It's times like these where a meteorologist gets pumped about the profession. Sorting through the computer models, matching the satellite data with previous computer model output and tracking surface weather make the job challenging and sometimes even rewarding.
Here's the infrared satellite imagery at mid afternoon. The large scale circulation over the southwest corner of the US appears to be more tame than the weather reported from southern California to Colorado. Winds have gusted from 60 to 80 miles an hour from near Los Angeles to Las Vegas in the past eighteen hours. The national news networks are delivering the details of this savage weather.
Meanwhile another surge of cold air is sweeping through Albert, tracking toward the Dakotas and Minnesota as indicated in the enhanced (red) cloud tops.
These two separate systems are likely to meet up from Minnesota to Missouri on Saturday.
Here's an image of the mid level jet stream from noon today. The wind field is approximately 18k feet.
The closed circulation of the upper low stands out over southern California and Arizona. Wicked winds have been induced at the surface as a result of the topography and the atmospheric dynamics of this system.
By noon on Saturday, as shown by the NAM, the low in the southwest has weakened and continues to track east, but no longer a closed circulation. At the same time a trough has been craved out in North Dakota. These two forces of nature will combine to create the problematic weather in southeast Minnesota.
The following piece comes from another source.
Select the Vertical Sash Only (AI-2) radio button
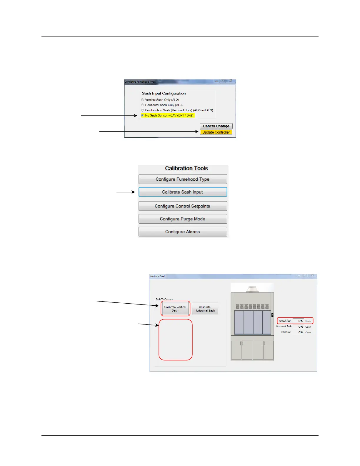click(143, 100)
The reflection of weather on the surface is what television weathercasters typically deliver to the viewers to keep the meteorology simple. But significant precipitation is induced by factors at cloud level of 5K and greater.
Here's the consensus track of the surface low from NOAA for the next couple of days. Indeed a favorable track for snow in our neck of the woods, but not a particularly deep center of low pressure.
Put this altogether and it still targets the best chance for accumulating snow over southeast Minnesota. NOAA's Environmental Prediction center indicates the most likely area for four or more inches of accumulation on Saturday.
Want the condensed version of this story? See this snapshot from the Chanhassen NWS Office.
Tune in tomorrow morning for details of your weekend weather forecast.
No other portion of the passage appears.